A corrupção, ao contrário do que pensa a maioria, não está ligada somente aos interesses públicos ou privados de considerável monta. Na verdade podemos encontrá-la escondida nas atitudes mais ingênuas possíveis. O grande delito será, sempre, uma conseqüência dos menores que, na maioria das vezes, são praticados com algum ou total êxito. Por isso é importante esmerarmo-nos cada vez mais na condução de nossas atitudes a fim de evitarmos ou mantermos inertes os vírus corruptores instalados em nossos subconscientes. Não vejo a menor possibilidade de eliminá-los de vez, posto que isto exige do Criador a feitura de outra raça. Portanto, o processo de depuração é de nossa única e total responsabilidade.
A ladainha certamente não é nova, porém, deve ser repetida incessantemente para que possa ser absorvida senão pela fé ao menos pelo cansaço. A corrupção não é o único foco de dilapidação do Erário, no entanto, é o mais visível. Podemos dizer que a malversação, o desvio e o desperdício do dinheiro público montam valores extremamente mais vultosos. Contudo, sua percepção pela sociedade é mais diluída, porém, jamais poderá ser ignorada. Estes males precisam ser combatidos de maneira rígida, contínua, severa.

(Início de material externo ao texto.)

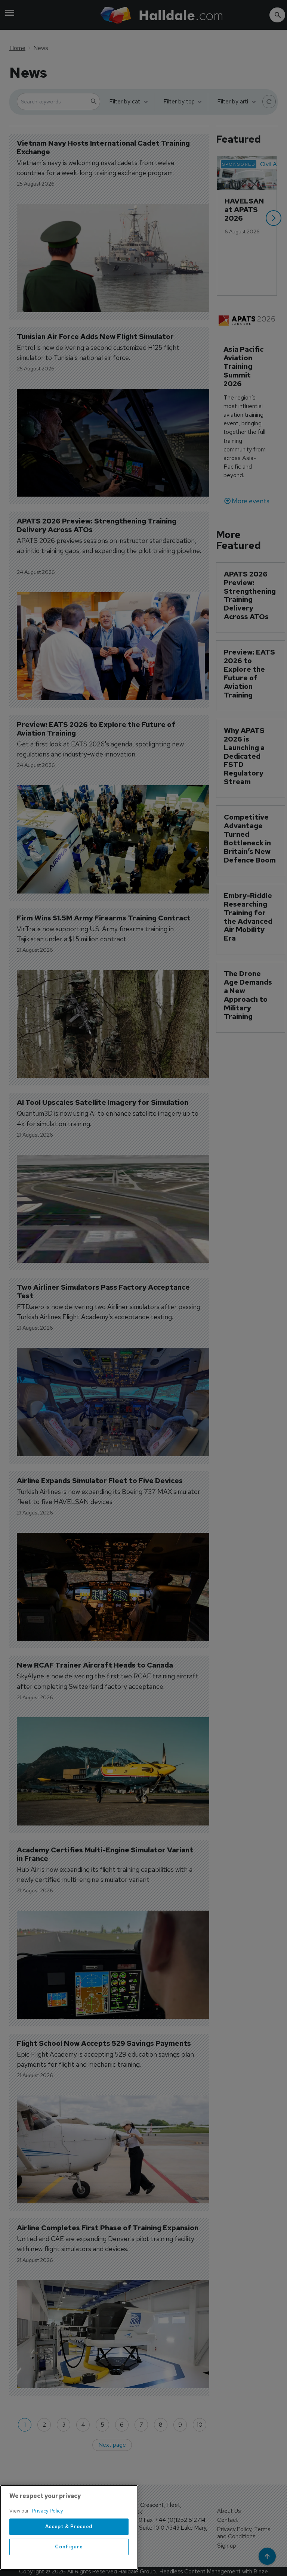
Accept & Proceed (69, 2526)
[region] (69, 2527)
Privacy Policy (47, 2511)
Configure (69, 2547)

Enquanto dispormos de mecanismos legais que abriguem engrenagens que girem de acordo com os interesses envolvidos não haverá esperanças de sequer minimizarmos as causas e conseqüências malignas destas práticas. Mesmo porque num possível processo de reeducação social que tende a ser longo e dilacerado constantemente pelos interesses e privilégios ameaçados, é fundamental fornecermos exemplos concretos de nossa intolerância com os salteadores do Erário. A demagogia do "vamos investigar, apurar e punir doa a quem doer" deve ser substituída por ações imediatas e eficientes para coibir toda e qualquer tentativa de surrupiar o dinheiro público e, ainda assim, uma vez subtraído a mão da lei deve abater-se sobre os delinqüentes pesando toneladas para esmagá-los definitivamente, no sentido figurado, é óbvio. Será um excelente lembrete aos larápios para uma reflexão antes que se pretenda desafiar a lei apropriando se, descaradamente, dos dinheiros públicos. Em nosso país, devido às manhas e artimanhas legais, não fica a sensação de impunidade, mas sim a certeza dela. Esse quadro precisa se reverter urgentemente sob de pena de, num futuro não muito distante, enfrentarmos uma degradação social irreversível, uma insolvência econômico-financeira já experimentada em outros povos que os levaram a ruína e/ou a extinção como nação. Portanto, longe de ser alarmista, os fatos que ai estão projetam tal desenlace. A corrupção, a malversação, o desvio, o desperdício, a fraude ferem as instituições, apequena os homens e penalizam covardemente as camadas menos favorecidas da sociedade que se ressentem desses recursos nos serviços a ela devidos pelo Estado e, ao mesmo tempo, inibe suas iniciativas para a adoção de uma política de desenvolvimento econômico plena.
Não podemos, e não devemos ser meros espectadores dos descalabros levados a efeito por aqueles que, incumbidos de arrecadar e aplicar o dinheiro público, dele dispõe como se lhe pertencesse ou, exatamente o contrário, pois, caso deles o fosse não agiriam como perdulários ou ladrões do próprio bolso. Devemos manifestar nosso repúdio a todo e qualquer ato ilícito perpetrado contra o Erário e nenhuma complacência para com o agente que o pratica. Essas pessoas costumam passar incólumes pela justiça devido às manhas e artimanhas legais que, ao que parece, foram concebidas exatamente para isso. As pessoas costumam acreditar ou as fizeram acreditar que o voto pode ser a redenção de todos os males que as aflige. Pura propaganda enganosa. O voto é um poderoso instrumento no regime democrático, sem dúvida, porém, da maneira como sempre foi manipulado no Brasil não passa de um cheque em branco que a sociedade, constituída de uma parte astuta, uma ignorante, outra incauta, outra tanta apática assina ou é induzida a fazê-lo na vasta maioria das vezes. E não precisamos citar exemplos notórios disso. Nossos problemas, definitivamente, não serão resolvidos com o voto depositado nas urnas para uma classe política que não nos merece qualquer apreço, salvo algumas exeções. O Estado brasileiro ainda está apoiado nos valores há muito abandonados pela maioria dos povos e qualquer reforma que se possa pleitear ou tentar por em prática certamente encontrará exacerbadas resistências por essa minoria feudal que detém o poder e as riquezas nacionais. Finalizando posso dizer que o voto, puro e simples, não há de transformar coisa alguma. Somente a sociedade tem esse poder e esta força cabendo-lhe decidir seu futuro.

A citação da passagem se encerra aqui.